Popular decades ago, capitation fell out of favor, largely because providers felt it risky. But a 2017 article on athenahealth.com notes that since the 1990s, digitized health records have eased cost predictions and cut down on duplicate services. And stronger interest in cost savings from major players like Medicare means more momentum.

And a 2016 article in Harvard Business Review says capitation encourages doctors to avoid unneeded care (duplicate tests, unwarranted surgeries, etc.) and cuts billing costs. “It’s the only payment system that fully aligns providers’ financial incentives with the goal of eliminating all major categories of waste,” the article notes. “It fundamentally shifts the role of managing the amount, form, and cost of care from insurers to medical practitioners.”

It’s difficult to determine how popular capitation is currently, and the Colorado Division of Insurance does not track the contracts. But Medicaid commonly uses capitated payments.

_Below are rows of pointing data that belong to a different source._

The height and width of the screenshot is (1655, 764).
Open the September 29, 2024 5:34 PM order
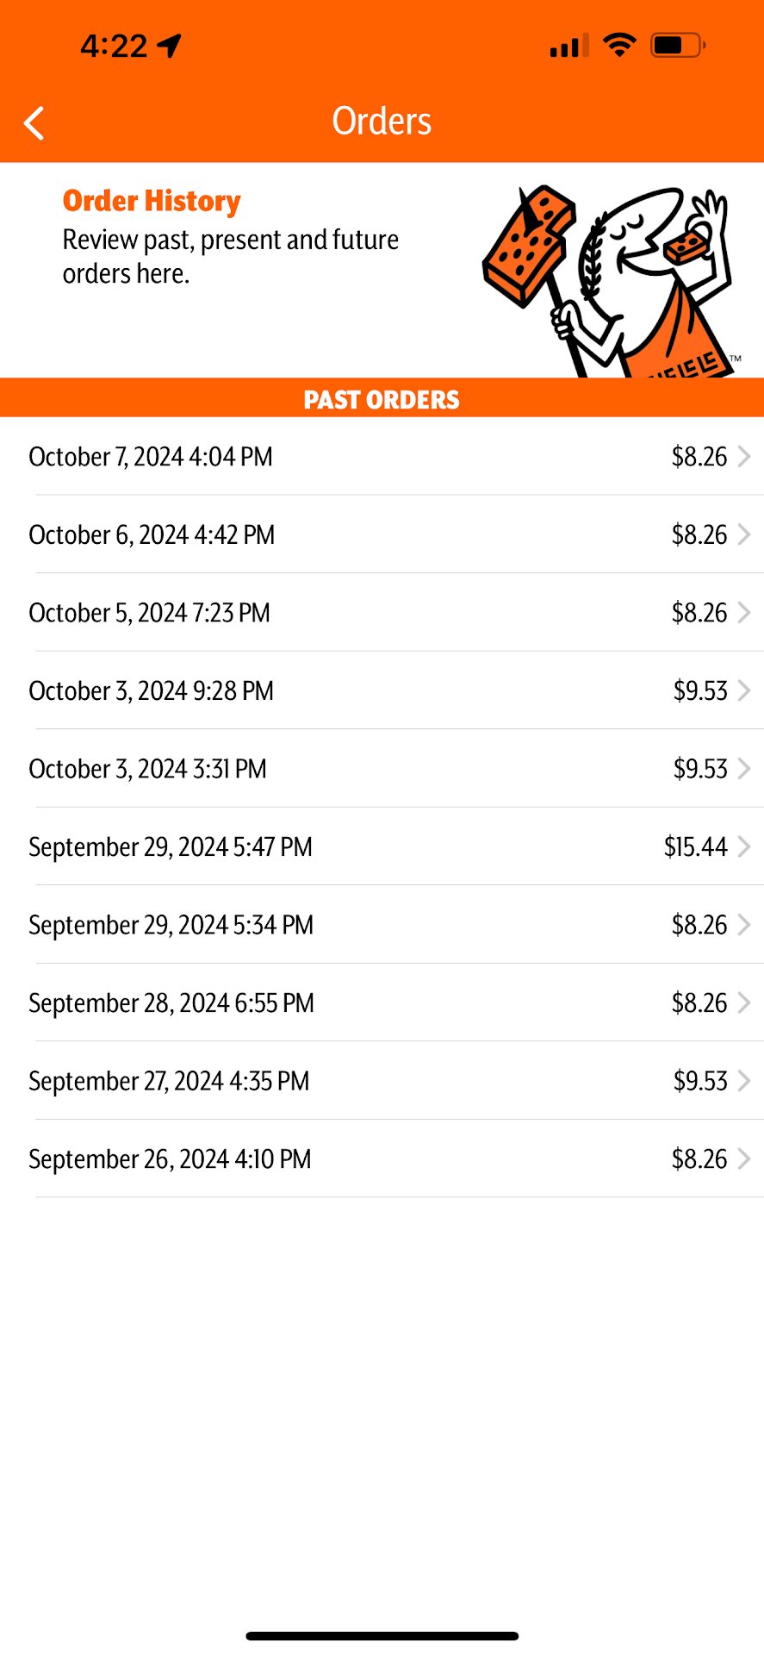point(382,925)
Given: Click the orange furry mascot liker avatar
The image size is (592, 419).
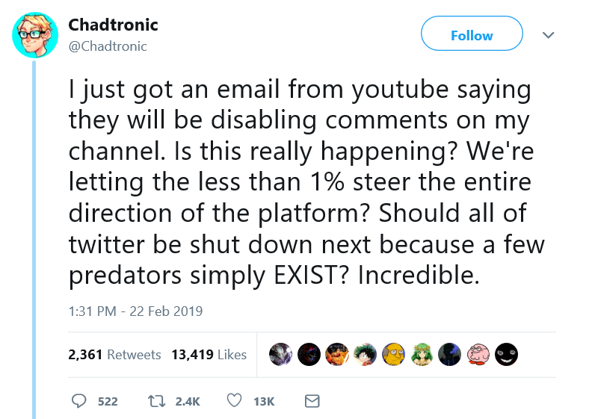Looking at the screenshot, I should pos(336,355).
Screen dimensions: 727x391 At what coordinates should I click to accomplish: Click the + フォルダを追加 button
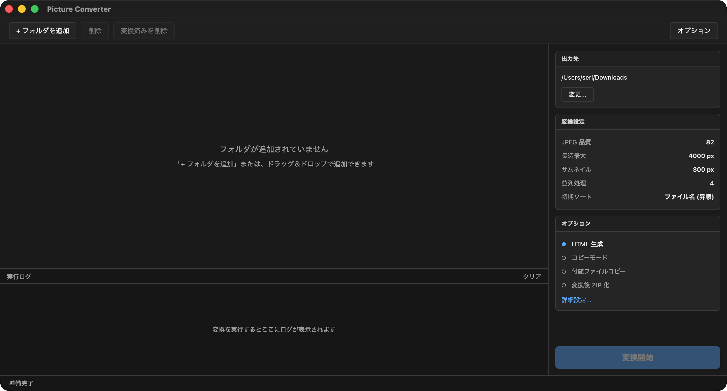(42, 30)
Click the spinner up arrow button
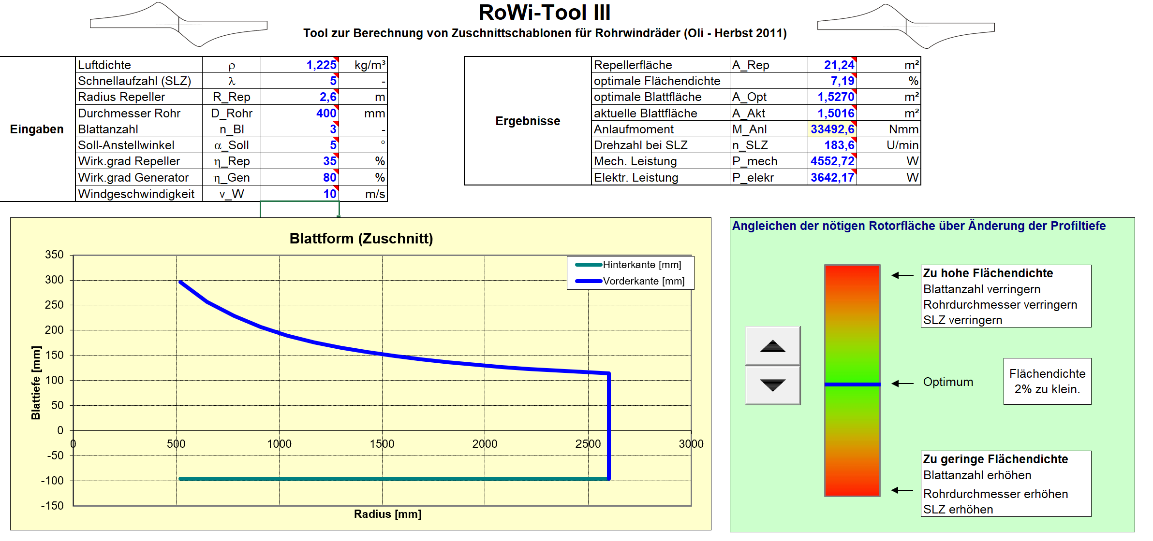The width and height of the screenshot is (1153, 541). pos(772,346)
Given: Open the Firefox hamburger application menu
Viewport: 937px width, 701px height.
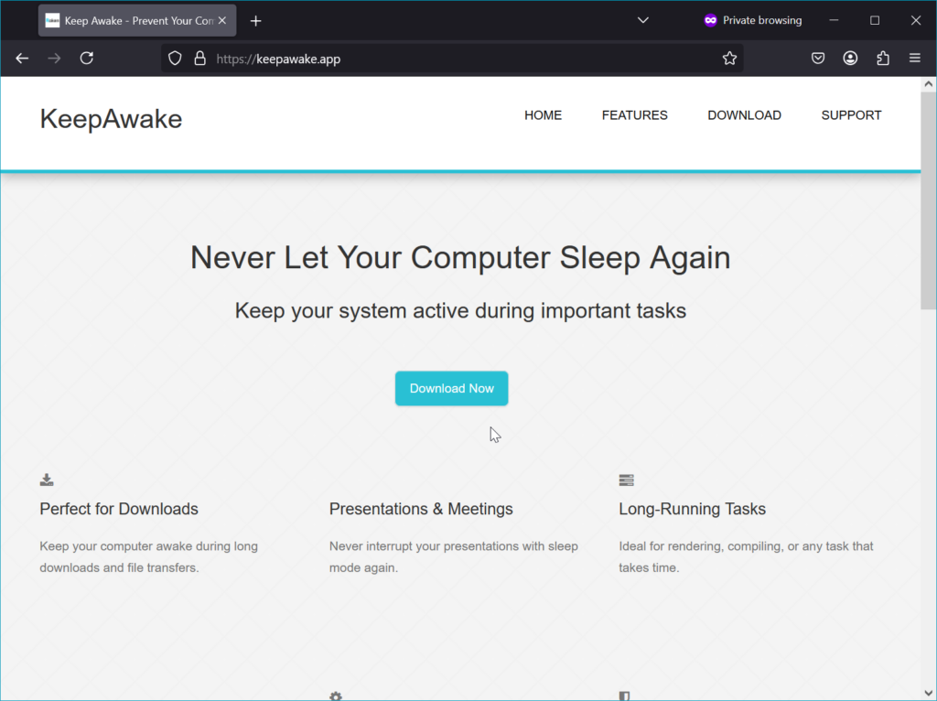Looking at the screenshot, I should (914, 58).
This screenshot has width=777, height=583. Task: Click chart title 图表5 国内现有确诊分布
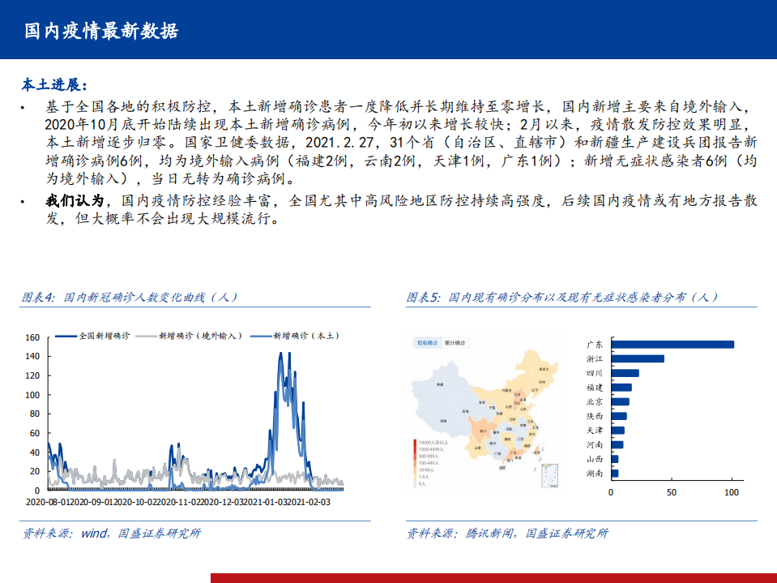561,298
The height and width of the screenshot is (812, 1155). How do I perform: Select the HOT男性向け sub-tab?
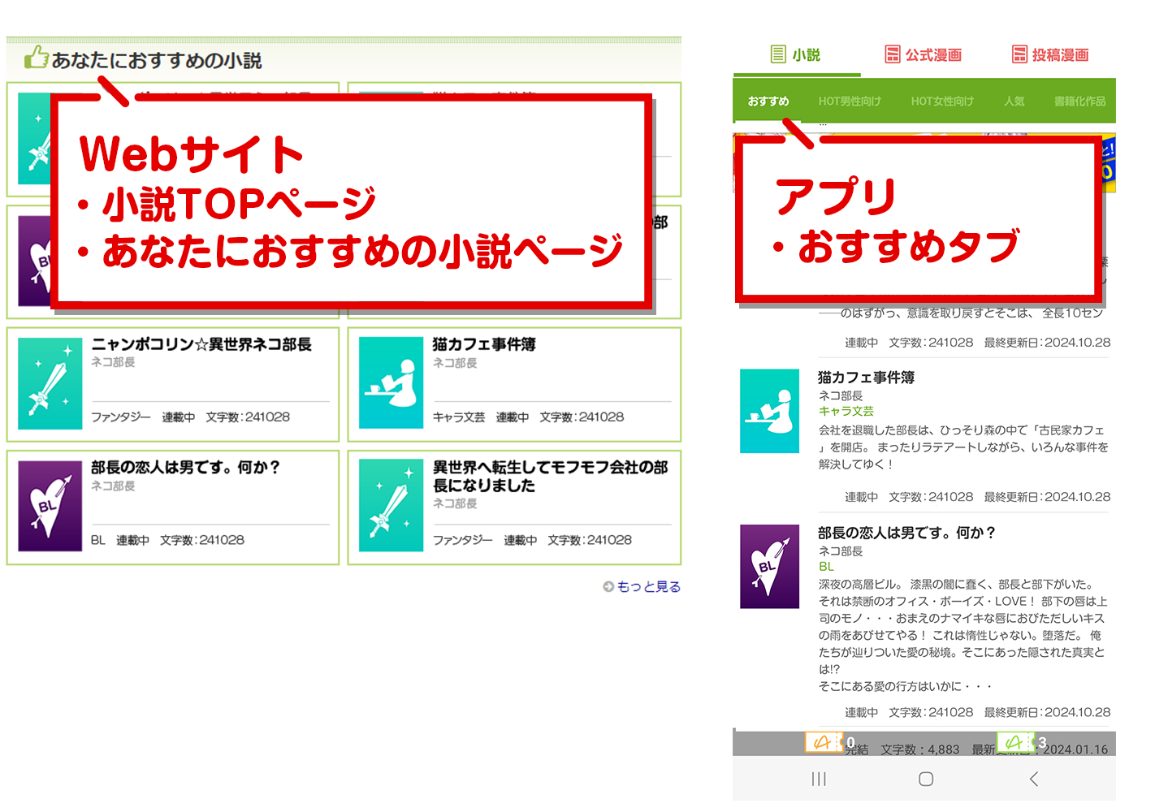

State spokesperson Marc Williams explains that Colorado’s Medicaid system contracts with the state’s seven Regional Accountable Entities (RAEs) — regional networks that contract with physicians. Williams says capitated payments allow providers to profit from “[a]ny money left over.”

Value-based care model

The new kid on the block is value-based care (VBC) — paying providers based on patient health outcomes. The hope is that doctors invest in preventive care to keep patients healthy. The Deloitte 2018 Survey of U.S. Physicians found that 31 percent of doctors were paid this way. United Healthcare is among the companies to embrace VBC and the federal Centers for Medicare and Medicaid Services includes some VBC.

A recent study in the New England Journal of Medicine followed the Alternative Quality Contract of Blue Cross Blue Shield of Massachusetts (a VBC) for eight years; its claims were 11.7 percent lower than those in control states.

But the Michigan Health Policy Forum notes that VBCs can have a number of flaws (which it says can be fixed) including deincentivizing doctors to treat patients with complex problems and holding providers accountable for factors outside of their control.